PreSonus, PLEASE PLEASE PLEASE ignore your users here. Apple, McDonald's, Google... they all understand that users aren't designers. Clay Christensen taught them this with the Milk Shake paradigm. It's about the "job to do".
StaffPad proves that Dorico's complex articulation mapping features are like Notion's rules... composers complain about Dorico constantly for the same reason Notion gets flack. StaffPad doesn't force users to map ****. Users don't need more ways to configure. We need to use. The fewer barriers to that goal, the closer you are to getting it right. Even Infinite Brass, despite not sounding 100% real to most people, has led many to leaving Spitfire because the library doesn't even use key switches. The instrument is smart enough that it doesn't need to. The best paradigm is that, whichever way you go... you aren't putting setup complexity on users.

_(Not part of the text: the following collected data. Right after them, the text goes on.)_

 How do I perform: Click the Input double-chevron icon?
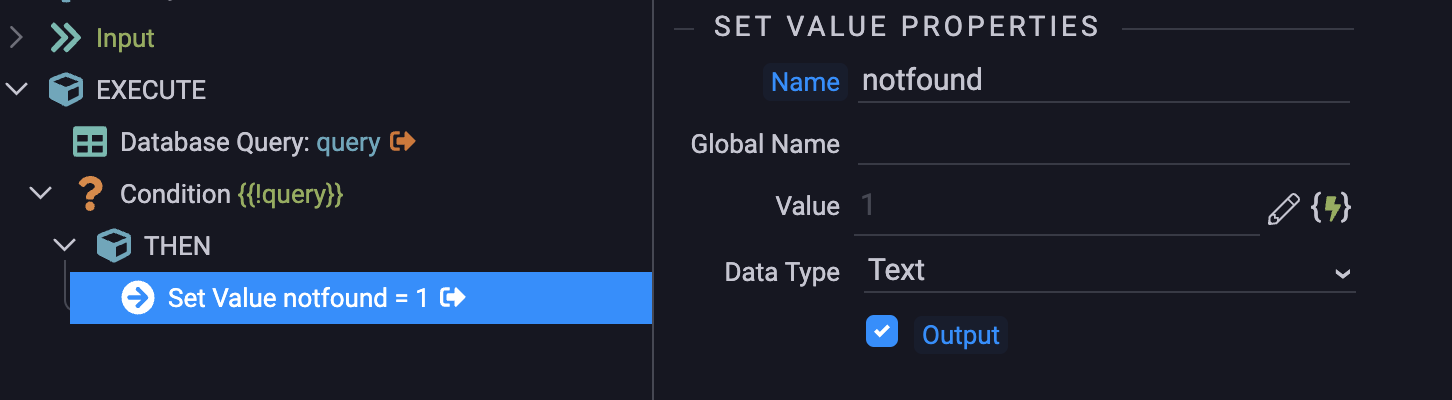point(65,38)
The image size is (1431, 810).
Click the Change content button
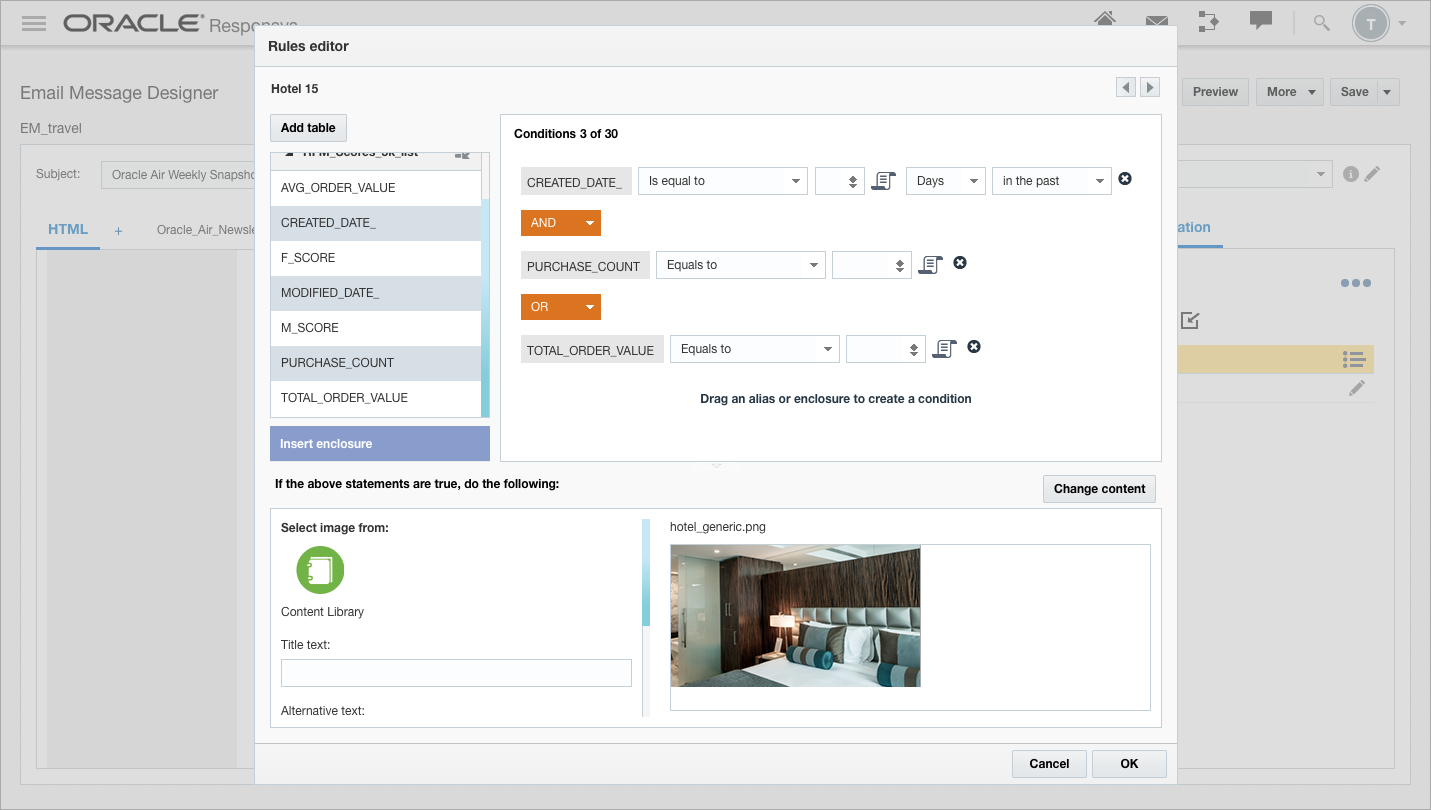(x=1099, y=489)
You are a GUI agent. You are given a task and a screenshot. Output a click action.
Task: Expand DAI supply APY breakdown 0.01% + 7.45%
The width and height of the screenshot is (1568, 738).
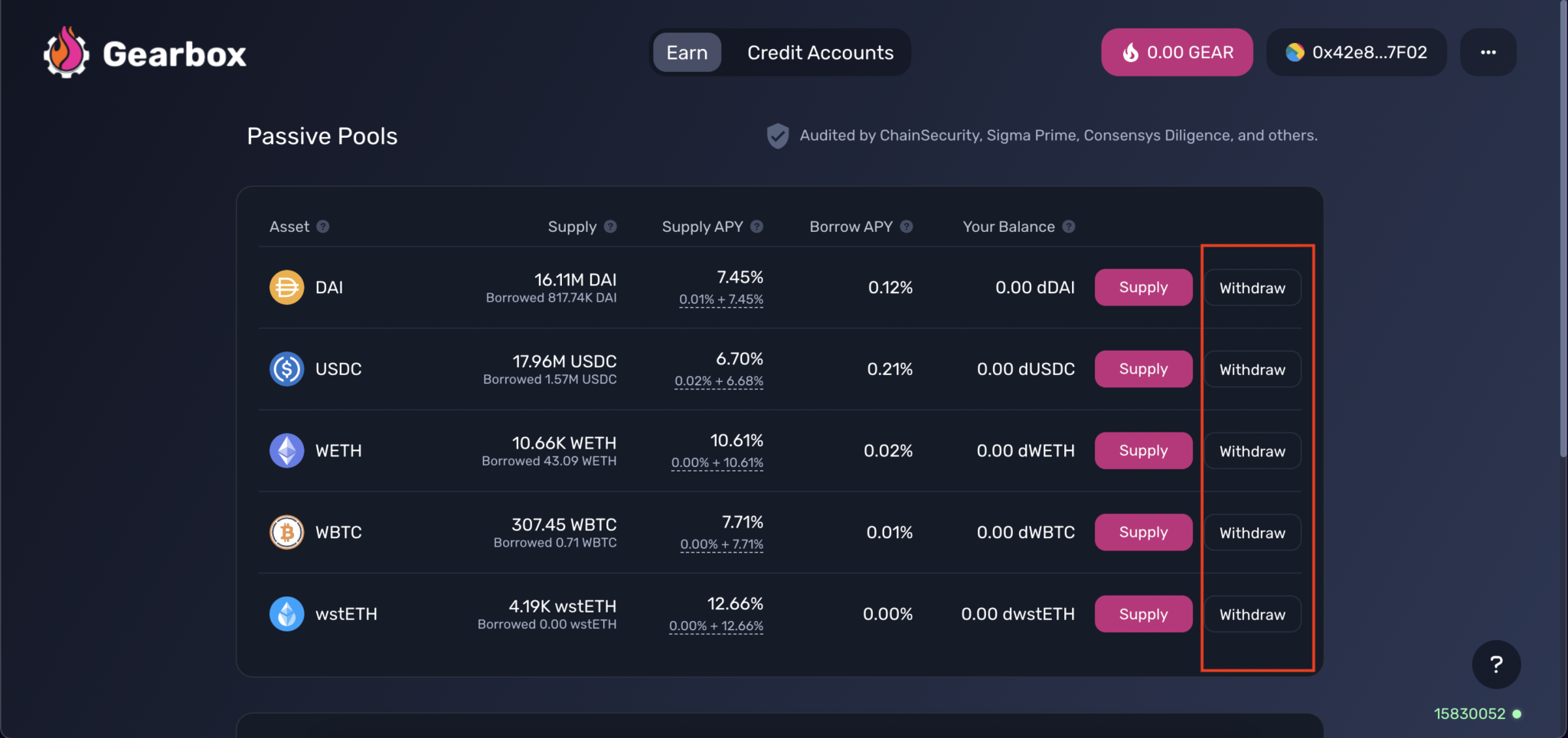720,299
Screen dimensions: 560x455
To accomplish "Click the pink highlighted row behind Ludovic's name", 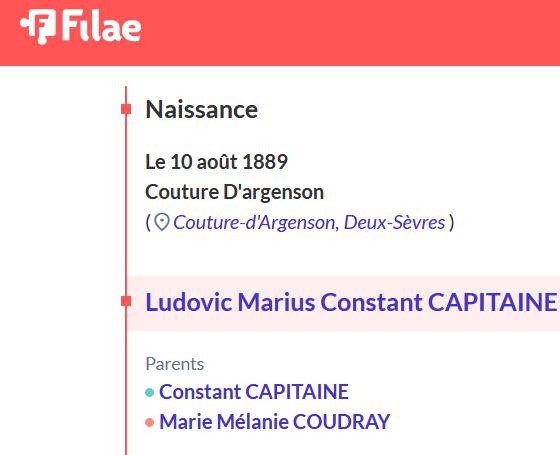I will pyautogui.click(x=344, y=303).
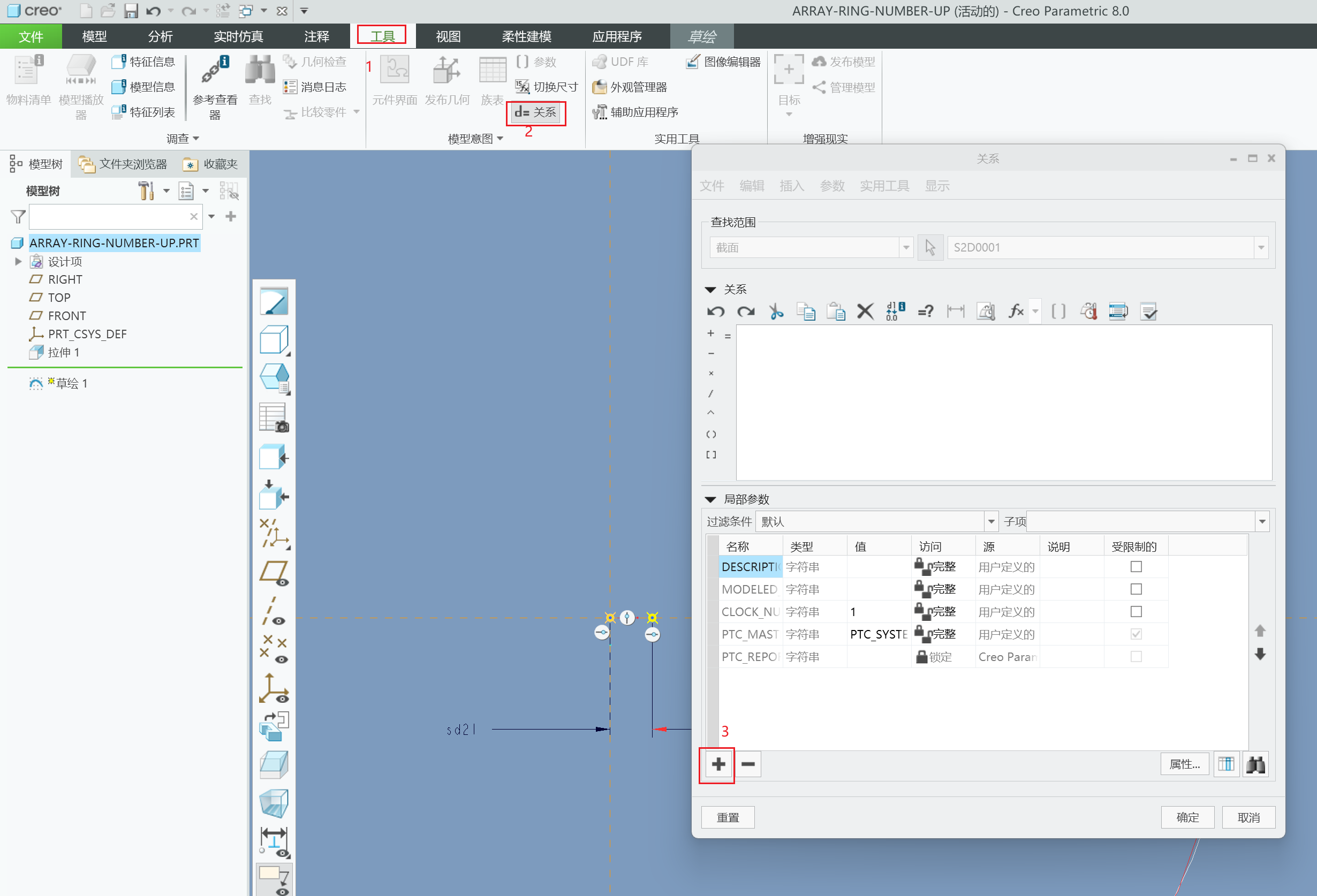Click 重置 reset button
Image resolution: width=1317 pixels, height=896 pixels.
coord(728,817)

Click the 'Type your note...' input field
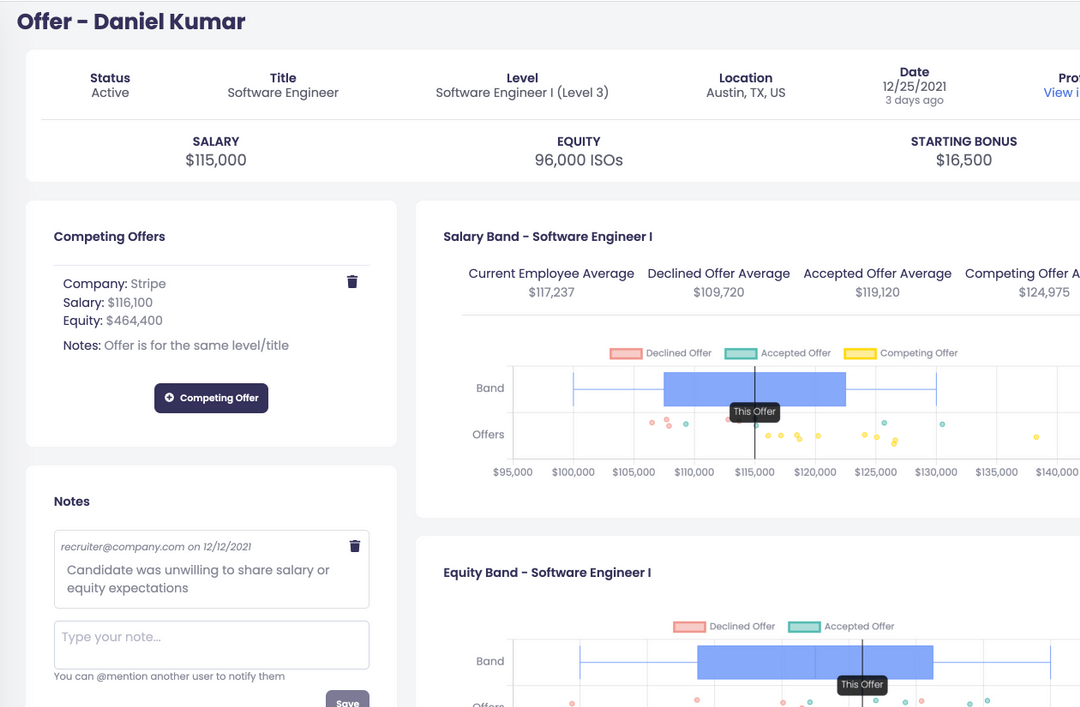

Studio One's maps are good enough that any Spitfire or Orchestral Tools (the two most popular high-end libraries) can be mapped adequately in S1. That's good enough to wait until the industry matures. A composer's "job" is NEVER to configure. It's to open up Studio One and start writing music. Please don't complicate the program's front end, rules, XML, etc. Make the engine smart enough that we never need to think about that.
1) Studio One already has an in-app sample store. Why not partner with companies the way StaffPad did?
2) Studio One could implement the VST3 ability to auto-map samples. No editor windows. No dialogs. Just open S1 and write music.
3) If I still haven't convinced you, please realize that Cubase got this horribly wrong. Google how many complaints, for over a decade, are online about expression mapping taking enormous amounts of time, once? NO, every time someone buys a new library.
-Sean
P.S. I have no stake in this. I write in StaffPad, master in Studio One. But having spent years in this mess, and finding relief in a different app... I am never looking back to the DAW to write music, just master it. Why? Because an app that had the "just open it and write" paradigm was good enough that I didn't want to look back. If Studio One gets this right, really right, then maybe I'd have a reason to write in S1 again.